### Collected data
[Start of section]
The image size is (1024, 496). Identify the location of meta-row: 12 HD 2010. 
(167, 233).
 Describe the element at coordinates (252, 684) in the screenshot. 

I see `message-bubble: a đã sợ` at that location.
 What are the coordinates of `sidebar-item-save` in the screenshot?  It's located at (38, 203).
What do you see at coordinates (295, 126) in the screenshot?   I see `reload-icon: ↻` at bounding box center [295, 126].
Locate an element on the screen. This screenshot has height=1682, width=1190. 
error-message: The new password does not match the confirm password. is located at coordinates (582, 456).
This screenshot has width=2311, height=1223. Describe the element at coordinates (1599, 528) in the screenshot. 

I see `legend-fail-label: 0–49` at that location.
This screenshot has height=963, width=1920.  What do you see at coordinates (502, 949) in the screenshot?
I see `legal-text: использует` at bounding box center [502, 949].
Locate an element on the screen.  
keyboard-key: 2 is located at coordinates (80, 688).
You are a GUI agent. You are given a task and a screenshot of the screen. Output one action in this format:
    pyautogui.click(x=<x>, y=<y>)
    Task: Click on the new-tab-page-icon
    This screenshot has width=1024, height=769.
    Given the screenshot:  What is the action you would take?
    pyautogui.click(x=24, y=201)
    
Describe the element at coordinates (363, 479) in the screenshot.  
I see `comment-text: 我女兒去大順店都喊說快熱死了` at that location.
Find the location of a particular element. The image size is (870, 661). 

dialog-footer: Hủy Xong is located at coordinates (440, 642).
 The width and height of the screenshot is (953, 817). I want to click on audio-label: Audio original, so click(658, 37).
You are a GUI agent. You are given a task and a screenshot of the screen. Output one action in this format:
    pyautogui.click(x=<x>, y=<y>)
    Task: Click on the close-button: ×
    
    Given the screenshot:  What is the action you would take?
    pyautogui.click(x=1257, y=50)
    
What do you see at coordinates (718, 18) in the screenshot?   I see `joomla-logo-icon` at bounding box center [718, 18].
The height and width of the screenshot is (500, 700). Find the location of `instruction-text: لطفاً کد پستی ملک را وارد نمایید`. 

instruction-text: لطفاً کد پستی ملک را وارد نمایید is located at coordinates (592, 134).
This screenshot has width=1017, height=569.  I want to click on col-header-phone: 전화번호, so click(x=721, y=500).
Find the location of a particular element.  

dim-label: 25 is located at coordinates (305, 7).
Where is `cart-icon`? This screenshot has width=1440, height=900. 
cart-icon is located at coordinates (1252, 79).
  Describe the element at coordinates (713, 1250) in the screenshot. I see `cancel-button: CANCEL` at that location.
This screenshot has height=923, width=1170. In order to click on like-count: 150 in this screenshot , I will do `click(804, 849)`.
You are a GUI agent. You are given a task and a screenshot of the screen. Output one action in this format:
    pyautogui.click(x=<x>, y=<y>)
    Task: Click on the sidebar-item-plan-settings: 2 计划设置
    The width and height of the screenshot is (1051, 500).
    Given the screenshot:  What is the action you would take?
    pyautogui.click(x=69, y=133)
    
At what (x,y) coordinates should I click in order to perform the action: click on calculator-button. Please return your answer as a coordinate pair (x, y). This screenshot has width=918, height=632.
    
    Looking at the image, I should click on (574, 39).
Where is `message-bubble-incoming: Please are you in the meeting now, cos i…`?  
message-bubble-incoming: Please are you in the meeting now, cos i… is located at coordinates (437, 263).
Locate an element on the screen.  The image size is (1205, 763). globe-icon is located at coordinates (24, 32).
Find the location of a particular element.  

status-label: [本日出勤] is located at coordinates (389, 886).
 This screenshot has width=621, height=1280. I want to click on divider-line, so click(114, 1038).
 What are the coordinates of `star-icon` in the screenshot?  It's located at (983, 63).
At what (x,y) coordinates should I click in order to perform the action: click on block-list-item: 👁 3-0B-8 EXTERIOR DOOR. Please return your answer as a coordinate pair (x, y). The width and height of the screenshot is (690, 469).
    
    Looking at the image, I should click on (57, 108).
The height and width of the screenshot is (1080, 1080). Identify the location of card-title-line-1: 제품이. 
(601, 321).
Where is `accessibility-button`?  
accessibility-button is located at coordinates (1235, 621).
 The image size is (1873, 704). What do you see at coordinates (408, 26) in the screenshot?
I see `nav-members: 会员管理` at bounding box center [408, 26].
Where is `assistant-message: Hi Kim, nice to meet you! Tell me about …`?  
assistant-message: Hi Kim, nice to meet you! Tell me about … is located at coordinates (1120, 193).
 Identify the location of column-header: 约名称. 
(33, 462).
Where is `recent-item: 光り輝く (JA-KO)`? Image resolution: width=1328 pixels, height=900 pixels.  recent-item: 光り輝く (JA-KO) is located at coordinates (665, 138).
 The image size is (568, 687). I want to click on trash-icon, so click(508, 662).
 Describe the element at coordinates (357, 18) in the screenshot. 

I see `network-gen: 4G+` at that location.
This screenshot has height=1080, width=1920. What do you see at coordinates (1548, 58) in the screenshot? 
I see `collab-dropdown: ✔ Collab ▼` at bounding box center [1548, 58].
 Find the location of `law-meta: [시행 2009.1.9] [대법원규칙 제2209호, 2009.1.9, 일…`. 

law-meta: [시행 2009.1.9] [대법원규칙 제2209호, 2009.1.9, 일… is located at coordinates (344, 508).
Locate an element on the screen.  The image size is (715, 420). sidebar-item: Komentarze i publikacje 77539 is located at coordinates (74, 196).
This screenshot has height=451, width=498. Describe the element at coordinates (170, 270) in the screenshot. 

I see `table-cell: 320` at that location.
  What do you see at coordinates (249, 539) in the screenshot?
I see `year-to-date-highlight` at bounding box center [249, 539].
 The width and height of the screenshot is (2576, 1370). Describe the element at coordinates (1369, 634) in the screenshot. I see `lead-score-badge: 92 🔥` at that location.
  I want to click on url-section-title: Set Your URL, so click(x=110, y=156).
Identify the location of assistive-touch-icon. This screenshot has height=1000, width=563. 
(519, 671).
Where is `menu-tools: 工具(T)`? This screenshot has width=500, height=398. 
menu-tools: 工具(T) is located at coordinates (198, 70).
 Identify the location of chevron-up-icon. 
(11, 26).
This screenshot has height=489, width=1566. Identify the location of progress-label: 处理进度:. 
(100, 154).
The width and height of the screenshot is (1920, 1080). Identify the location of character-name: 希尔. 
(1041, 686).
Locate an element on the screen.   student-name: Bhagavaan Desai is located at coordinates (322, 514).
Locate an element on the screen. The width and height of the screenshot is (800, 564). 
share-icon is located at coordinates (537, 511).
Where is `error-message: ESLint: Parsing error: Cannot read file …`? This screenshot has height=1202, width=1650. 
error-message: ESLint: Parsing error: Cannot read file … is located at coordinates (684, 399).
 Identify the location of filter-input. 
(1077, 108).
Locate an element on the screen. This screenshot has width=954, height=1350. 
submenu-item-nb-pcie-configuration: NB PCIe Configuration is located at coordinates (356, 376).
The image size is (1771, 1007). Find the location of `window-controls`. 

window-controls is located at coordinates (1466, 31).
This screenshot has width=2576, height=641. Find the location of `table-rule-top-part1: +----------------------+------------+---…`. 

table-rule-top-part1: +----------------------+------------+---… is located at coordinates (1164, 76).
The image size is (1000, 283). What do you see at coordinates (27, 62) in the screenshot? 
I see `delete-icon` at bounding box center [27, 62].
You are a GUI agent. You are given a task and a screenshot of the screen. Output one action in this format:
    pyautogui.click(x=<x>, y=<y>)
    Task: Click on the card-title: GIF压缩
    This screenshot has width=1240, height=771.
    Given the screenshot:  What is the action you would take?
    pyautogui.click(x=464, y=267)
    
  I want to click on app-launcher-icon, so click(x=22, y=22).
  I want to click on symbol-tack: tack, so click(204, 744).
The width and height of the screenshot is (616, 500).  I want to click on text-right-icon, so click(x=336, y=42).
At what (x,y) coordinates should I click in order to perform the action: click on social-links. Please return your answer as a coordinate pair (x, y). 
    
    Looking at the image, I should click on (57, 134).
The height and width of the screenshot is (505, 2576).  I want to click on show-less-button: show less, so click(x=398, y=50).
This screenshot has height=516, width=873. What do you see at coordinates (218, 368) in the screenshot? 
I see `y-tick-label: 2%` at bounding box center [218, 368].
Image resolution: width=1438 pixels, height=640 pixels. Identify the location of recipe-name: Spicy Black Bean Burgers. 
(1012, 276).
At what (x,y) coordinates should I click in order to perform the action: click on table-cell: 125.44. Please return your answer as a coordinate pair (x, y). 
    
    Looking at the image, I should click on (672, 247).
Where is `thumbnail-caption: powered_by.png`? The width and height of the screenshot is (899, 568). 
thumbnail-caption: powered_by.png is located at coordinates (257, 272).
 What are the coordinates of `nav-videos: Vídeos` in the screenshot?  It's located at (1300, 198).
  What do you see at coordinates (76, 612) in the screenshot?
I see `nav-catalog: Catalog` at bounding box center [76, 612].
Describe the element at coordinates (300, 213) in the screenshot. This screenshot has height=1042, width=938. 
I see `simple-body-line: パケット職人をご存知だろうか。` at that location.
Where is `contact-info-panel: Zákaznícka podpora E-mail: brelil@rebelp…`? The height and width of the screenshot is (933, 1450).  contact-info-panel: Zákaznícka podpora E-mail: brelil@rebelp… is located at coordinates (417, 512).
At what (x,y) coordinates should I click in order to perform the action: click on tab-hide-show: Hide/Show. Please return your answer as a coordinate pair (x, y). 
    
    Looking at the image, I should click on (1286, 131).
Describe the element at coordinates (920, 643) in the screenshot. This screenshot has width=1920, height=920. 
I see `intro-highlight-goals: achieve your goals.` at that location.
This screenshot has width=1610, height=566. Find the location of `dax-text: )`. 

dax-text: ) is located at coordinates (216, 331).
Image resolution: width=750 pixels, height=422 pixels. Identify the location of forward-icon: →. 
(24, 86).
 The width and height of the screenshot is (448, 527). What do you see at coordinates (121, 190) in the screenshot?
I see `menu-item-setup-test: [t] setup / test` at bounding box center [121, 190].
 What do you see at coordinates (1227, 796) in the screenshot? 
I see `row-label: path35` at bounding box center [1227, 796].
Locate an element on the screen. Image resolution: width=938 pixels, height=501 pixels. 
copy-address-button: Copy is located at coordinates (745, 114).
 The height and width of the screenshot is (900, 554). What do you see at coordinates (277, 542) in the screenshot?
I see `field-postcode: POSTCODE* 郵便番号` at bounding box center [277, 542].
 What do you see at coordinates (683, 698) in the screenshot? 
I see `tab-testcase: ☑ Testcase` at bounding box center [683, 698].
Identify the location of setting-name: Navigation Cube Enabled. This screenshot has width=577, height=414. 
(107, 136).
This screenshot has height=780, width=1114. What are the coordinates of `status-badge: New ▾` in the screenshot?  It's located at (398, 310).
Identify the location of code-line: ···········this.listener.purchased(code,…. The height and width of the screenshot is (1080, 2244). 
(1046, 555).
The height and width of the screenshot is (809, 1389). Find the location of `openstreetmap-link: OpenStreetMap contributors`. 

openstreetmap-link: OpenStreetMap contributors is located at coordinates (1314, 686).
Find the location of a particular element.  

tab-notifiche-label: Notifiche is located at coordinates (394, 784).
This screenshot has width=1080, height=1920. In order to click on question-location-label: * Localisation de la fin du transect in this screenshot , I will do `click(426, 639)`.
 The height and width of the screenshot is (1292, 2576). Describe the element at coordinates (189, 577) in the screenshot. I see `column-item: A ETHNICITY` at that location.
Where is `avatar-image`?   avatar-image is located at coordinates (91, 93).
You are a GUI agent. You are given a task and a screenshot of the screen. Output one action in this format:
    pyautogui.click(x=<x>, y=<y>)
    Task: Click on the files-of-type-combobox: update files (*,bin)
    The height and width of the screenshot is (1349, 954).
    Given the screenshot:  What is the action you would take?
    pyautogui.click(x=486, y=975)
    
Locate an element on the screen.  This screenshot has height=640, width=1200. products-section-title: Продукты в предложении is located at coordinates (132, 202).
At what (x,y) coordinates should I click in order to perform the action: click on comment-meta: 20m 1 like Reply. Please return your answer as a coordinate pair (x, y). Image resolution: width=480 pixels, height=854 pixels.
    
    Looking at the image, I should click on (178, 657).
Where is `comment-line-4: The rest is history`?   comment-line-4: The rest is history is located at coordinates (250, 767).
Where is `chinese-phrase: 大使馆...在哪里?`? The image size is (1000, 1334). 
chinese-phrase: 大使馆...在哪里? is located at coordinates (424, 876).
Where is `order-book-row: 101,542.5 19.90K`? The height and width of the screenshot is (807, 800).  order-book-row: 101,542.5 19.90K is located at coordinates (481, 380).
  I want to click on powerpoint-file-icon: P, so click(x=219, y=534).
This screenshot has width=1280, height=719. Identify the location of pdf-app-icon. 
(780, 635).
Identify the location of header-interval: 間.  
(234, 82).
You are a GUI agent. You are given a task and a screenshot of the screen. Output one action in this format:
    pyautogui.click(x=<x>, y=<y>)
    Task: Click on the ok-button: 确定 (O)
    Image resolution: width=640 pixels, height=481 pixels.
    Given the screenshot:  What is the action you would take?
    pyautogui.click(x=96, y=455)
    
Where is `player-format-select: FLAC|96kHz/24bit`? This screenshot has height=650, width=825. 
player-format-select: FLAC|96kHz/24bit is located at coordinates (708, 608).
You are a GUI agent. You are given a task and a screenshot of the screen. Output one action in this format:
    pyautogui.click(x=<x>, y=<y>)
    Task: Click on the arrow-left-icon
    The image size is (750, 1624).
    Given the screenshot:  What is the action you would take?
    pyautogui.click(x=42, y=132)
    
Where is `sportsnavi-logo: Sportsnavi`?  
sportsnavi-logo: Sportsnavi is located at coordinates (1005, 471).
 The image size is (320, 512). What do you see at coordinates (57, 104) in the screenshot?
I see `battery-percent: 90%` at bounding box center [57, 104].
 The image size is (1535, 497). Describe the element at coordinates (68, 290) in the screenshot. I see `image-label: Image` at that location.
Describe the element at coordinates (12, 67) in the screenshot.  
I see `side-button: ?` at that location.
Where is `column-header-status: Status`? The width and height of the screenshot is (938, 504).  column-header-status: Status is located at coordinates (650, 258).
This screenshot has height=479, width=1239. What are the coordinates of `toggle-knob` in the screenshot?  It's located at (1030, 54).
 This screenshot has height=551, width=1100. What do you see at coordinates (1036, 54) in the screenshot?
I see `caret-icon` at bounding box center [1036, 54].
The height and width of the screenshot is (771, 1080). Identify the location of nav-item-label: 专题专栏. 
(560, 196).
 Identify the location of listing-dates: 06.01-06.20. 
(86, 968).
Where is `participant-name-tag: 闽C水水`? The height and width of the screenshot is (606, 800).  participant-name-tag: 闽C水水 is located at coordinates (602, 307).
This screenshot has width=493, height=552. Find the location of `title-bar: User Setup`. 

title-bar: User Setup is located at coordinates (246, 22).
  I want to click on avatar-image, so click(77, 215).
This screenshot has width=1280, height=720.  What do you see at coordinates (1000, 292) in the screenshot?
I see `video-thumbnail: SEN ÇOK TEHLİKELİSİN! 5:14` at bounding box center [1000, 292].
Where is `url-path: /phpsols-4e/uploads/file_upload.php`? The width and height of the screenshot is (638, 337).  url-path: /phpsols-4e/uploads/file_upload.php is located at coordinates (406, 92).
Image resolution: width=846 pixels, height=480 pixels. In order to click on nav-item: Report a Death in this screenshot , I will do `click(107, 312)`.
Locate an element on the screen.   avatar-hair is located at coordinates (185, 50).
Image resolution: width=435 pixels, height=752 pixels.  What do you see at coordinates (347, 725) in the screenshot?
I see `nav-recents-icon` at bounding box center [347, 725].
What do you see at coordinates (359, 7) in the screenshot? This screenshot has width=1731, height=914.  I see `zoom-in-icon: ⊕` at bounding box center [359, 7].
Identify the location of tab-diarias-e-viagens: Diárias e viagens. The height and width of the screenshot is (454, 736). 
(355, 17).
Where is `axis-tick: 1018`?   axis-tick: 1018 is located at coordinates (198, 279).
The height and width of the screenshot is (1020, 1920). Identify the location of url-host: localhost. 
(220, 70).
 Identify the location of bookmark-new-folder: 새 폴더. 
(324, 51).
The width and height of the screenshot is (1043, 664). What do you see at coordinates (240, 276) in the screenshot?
[End of section]
### Task description
List every line in the entries above that contains the string "title".

### Answer below
The height and width of the screenshot is (1080, 1080). Identify the location of card-title-line-1: 제품이. 
  I want to click on url-section-title: Set Your URL, so click(x=110, y=156).
    Task: Click on the card-title: GIF压缩
Locate an element on the screen.  This screenshot has height=640, width=1200. products-section-title: Продукты в предложении is located at coordinates (132, 202).
This screenshot has width=493, height=552. Find the location of `title-bar: User Setup`. 
title-bar: User Setup is located at coordinates (246, 22).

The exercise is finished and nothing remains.